The pros and cons of consuming soy are worth considering, but not cause for panic.
If you’ve studied the ever increasing literature on soy, you’re probably more confused than the pedestrian who has stopped to watch a sidewalk shell game.
On the surface, it seems easy to track. Soy has long been touted as a miracle food and a healthy protein alternative to red meat.
But then there’s the reams of articles that go so far as to say it could kill you, and you lose sight of the ball.
To cut to the chase, the truth is probably somewhere in a grey area that doesn’t get much attention. Yes, soy has many healthful properties, and, yes, some studies have shown that certain compounds in soy could be harmful.
Americans certainly haven’t stopped eating it, and supermarkets are still full of it. The U.S. retail soy foods industry totaled $4.5 billion in 2013, up from $1 billion just 17 years ago, according to sales data and forecast models conducted by Katahdin Ventures.
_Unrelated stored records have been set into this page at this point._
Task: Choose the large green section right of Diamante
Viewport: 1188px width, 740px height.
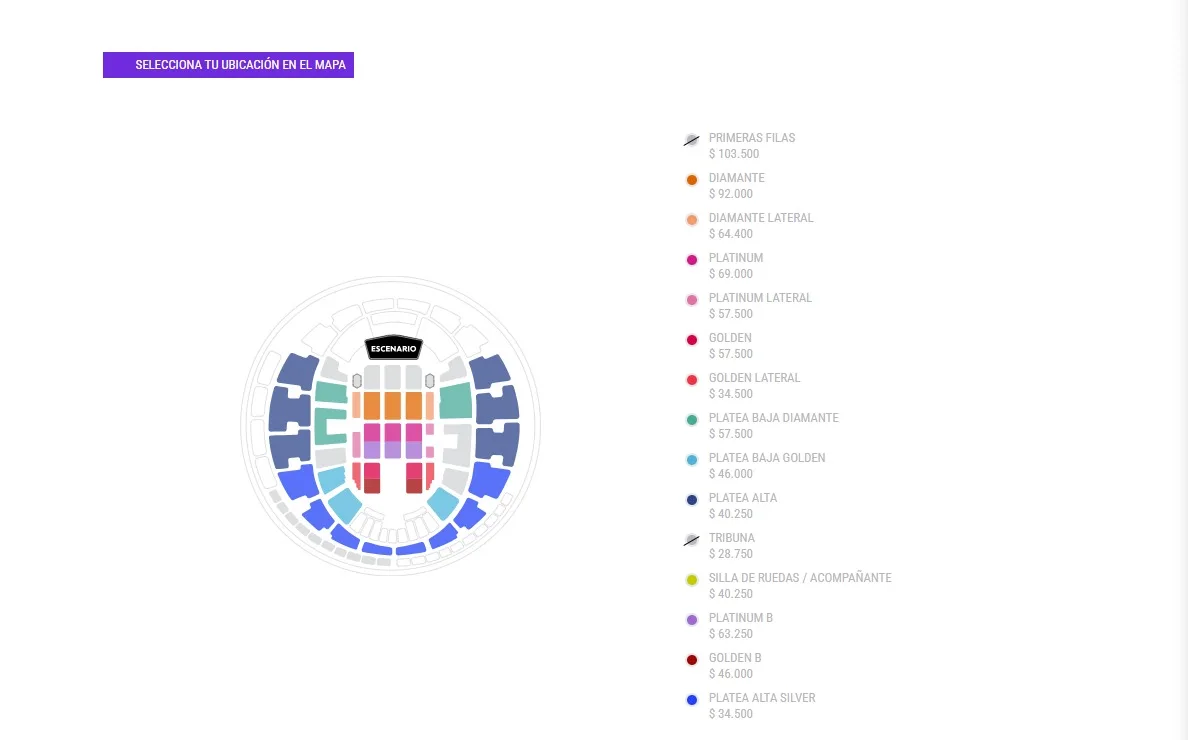Action: click(x=455, y=401)
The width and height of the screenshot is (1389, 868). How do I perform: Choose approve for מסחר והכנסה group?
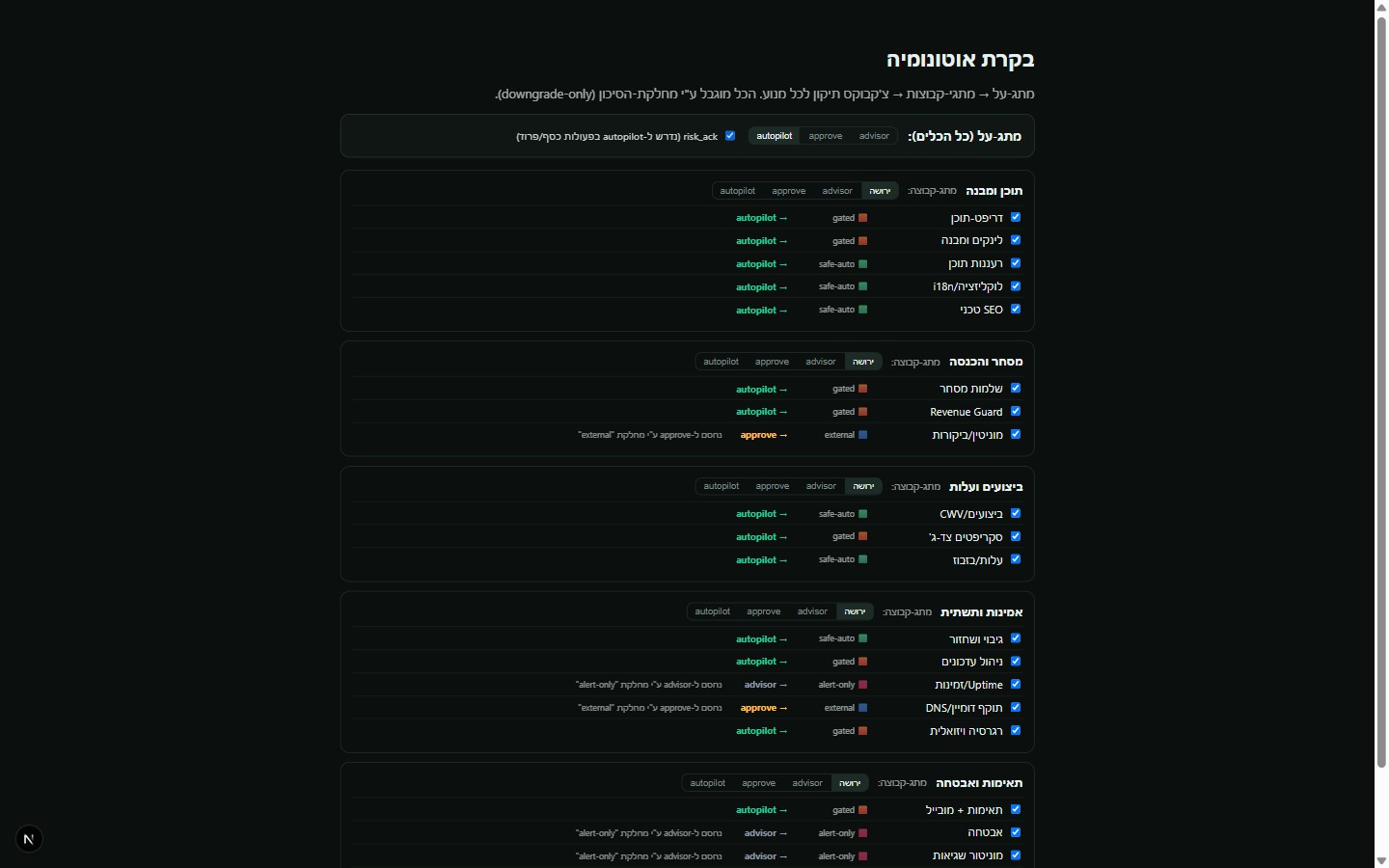click(772, 362)
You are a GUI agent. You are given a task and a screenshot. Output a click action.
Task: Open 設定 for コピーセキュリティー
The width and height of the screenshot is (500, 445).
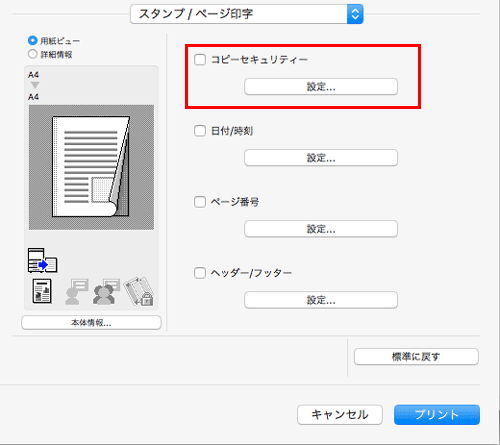(321, 87)
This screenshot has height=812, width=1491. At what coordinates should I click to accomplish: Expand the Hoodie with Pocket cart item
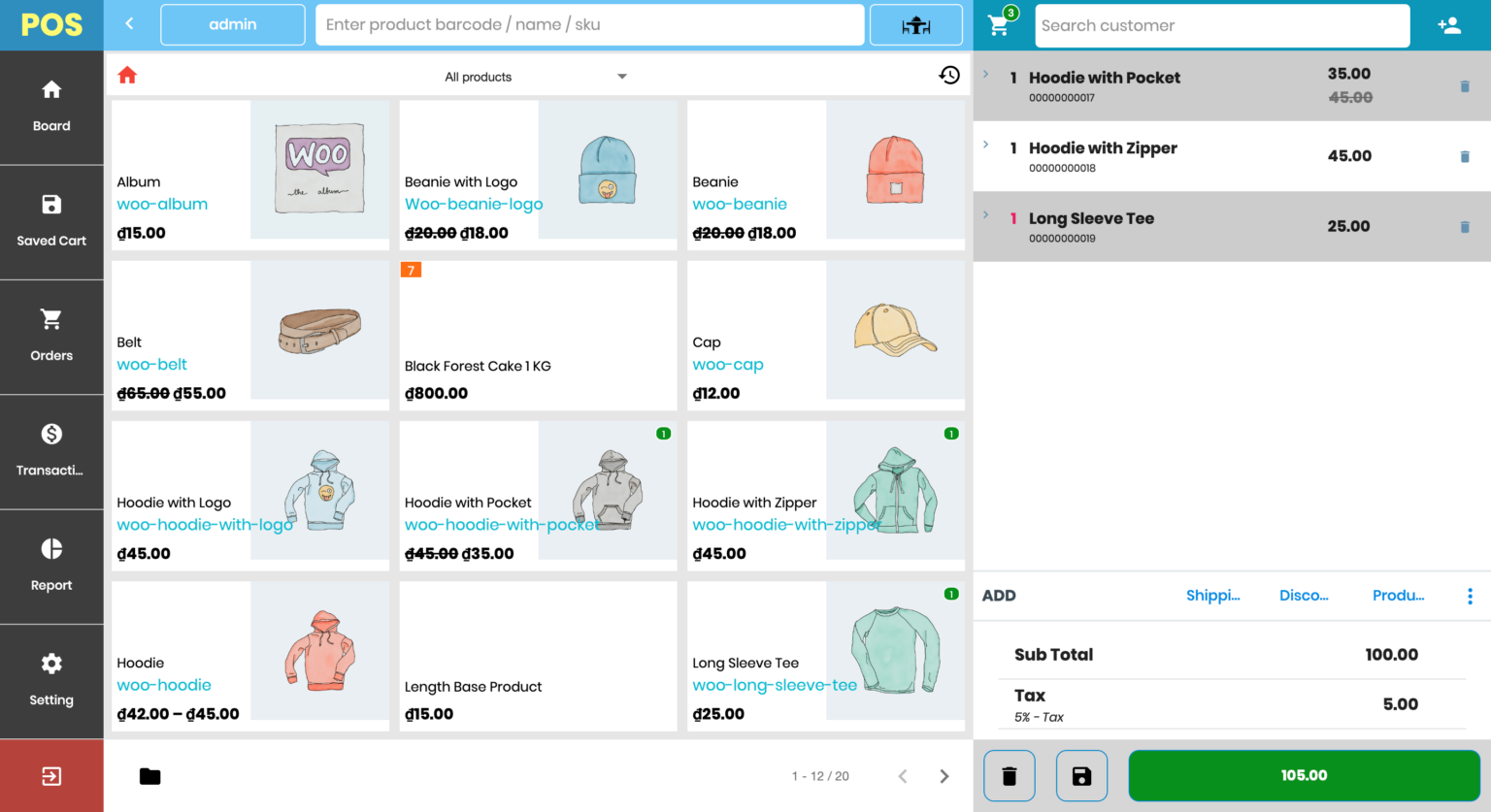[x=985, y=73]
“Dramatic growth followed the FDA approval of a health claim linking soy with heart disease reduction,” according to the Soyfoods Association of North America.
Yes, informed opinions on soy are highly polarized. On the on hand, it has been credited with having cardiovascular benefits, cancer prevention properties, and lowering high LDL cholesterol, among other benefits.
In a 2010 article, Neal Barnard, MD, president of the Physicians Committee for Responsible Medicine, stifled much of the criticism with a point-by-point article on soy research and soy’s benefits. Even PETA has said “soy is known to be a healthy food.”
But soy has also been linked in articles to male infertility, breast cancer, and endocrine disruption, among other problems.
To help you put it into perspective however, coffee, olive oil, orange juice, tea, salmon, beer, potatoes and – wait for it – kale, have all been subjected to the Dr. Jekyll/Mr. Hyde treatment.
In an answer to a reader’s question on whether soy can be consumed every day, America’s de facto food watchdog Michael Pollan answered “the honest and complete answer is that we don’t know – the jury is still out on soy.”
“I do know we’re eating soy in forms it was never eaten before. The (Food and Drug Administration) has declined to list an additive like soy isoflavones as “GRAS” (‘Generally regarded as safe’),” he adds.
Pollan also said that Asians eat tofu only after it has been processed in “traditional” ways – fermented, or curdled in the form of tofu. It should reassure you that Asians have eaten tofu in those forms for thousands of years – including Okinawans, some of the longest-living people on the planet.
But, soy protein isolates, soy isoflavones, and soy lecithin are found in many processed foods. Isoflavones are the compounds connected to endocrine disruption.
So, Pollan essentially says eat soy in traditional forms but “lay off” of soy additives in snack foods.
And there’s the rub. Many Americans now consume more soy than Asians and in different ways. Some Americans also eat more non-fermented than fermented soy, and there is some evidence that soybeans contain compounds called phytates, which bind to minerals inside your body and contain some potentially harmful compounds.
Both are similar to estrogen and are known as phytoestrogens (plant-produced estrogens). Soybeans may have developed them as chemical weapons in the wild, but in the human body they may do strange things.
There is the truly strange story of James Price, whose breasts had become painful and swollen. He compared it to his body feminizing. He also lost hair from his limbs and his chest.
Price was examined and re-examined, tested and retested, to no avail. Finally, a breakdown of his diet revealed that he drank three quarts of soy milk a day, which originated from a lactose intolerance.
Over several months after he was told to stop drinking soy milk, Price’s symptoms, which also included mood swings, abated, and his estrogen level went way down.
The doctor who finally, painstakingly, diagnosed Price’s problem doesn’t condemn soy, even after his patient’s frightening case.
"The problem is when a thing like soy is touted as this wonderful panacea for health, and people end up going overboard on it," says Lieutenant Colonel Jack E. Lewi, MD, chief of endocrinology at the San Antonio Military Medical Center. Price had been a military man himself.
So what to do? Well, you can read enough anti-soy literature to scare yourself silly. And you can read enough pro-soy literature to believe it's still a miracle. Just remember that as in all things in life, the truth lies somewhere in between.